* [TASK]:
Lines to restate from the data below: from the one containing "Task: Tap the Joe Mills Mountain peak icon" to the one containing "You are a computer-use agent. The", both included. Give them again exactly, and only them.

** Opening DATA PROVIDED block **

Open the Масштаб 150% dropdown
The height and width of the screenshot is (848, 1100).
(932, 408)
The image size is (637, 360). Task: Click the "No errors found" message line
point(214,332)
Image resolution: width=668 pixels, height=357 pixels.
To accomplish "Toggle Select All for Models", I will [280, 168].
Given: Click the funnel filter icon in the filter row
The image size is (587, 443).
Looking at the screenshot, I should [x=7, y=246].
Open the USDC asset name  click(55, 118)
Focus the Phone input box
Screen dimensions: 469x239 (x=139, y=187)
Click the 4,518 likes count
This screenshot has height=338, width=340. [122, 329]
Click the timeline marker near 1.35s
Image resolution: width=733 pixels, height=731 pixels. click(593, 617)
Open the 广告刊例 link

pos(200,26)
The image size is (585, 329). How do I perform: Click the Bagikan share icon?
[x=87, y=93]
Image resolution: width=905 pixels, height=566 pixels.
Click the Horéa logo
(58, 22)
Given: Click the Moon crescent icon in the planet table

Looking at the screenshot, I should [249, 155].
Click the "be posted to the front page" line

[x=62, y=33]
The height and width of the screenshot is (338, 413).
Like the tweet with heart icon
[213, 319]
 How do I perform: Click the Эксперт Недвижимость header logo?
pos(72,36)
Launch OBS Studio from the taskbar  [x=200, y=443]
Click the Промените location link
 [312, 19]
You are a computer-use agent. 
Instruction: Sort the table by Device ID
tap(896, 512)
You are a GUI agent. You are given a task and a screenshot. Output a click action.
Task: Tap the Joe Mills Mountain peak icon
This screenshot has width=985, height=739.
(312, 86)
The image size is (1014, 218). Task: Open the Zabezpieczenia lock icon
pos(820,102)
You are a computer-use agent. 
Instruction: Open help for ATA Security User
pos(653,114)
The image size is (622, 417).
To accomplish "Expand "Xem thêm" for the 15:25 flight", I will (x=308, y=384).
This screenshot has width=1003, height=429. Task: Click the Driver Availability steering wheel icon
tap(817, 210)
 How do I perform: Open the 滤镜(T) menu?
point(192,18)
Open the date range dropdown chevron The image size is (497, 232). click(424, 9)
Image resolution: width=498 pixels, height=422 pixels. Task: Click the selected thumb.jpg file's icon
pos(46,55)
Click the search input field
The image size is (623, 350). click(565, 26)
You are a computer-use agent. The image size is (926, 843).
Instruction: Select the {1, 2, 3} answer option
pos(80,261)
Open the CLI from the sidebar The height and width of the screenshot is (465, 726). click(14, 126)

** Closing DATA PROVIDED block **

* [RESPONSE TO THIS EXERCISE]:
Task: Tap the Joe Mills Mountain peak icon
This screenshot has width=985, height=739.
(312, 86)
The image size is (1014, 218). Task: Open the Zabezpieczenia lock icon
pos(820,102)
You are a computer-use agent. 
Instruction: Open help for ATA Security User
pos(653,114)
The image size is (622, 417).
To accomplish "Expand "Xem thêm" for the 15:25 flight", I will (x=308, y=384).
This screenshot has width=1003, height=429. Task: Click the Driver Availability steering wheel icon
tap(817, 210)
 How do I perform: Open the 滤镜(T) menu?
point(192,18)
Open the date range dropdown chevron The image size is (497, 232). click(424, 9)
Image resolution: width=498 pixels, height=422 pixels. Task: Click the selected thumb.jpg file's icon
pos(46,55)
Click the search input field
The image size is (623, 350). click(565, 26)
You are a computer-use agent. The image size is (926, 843).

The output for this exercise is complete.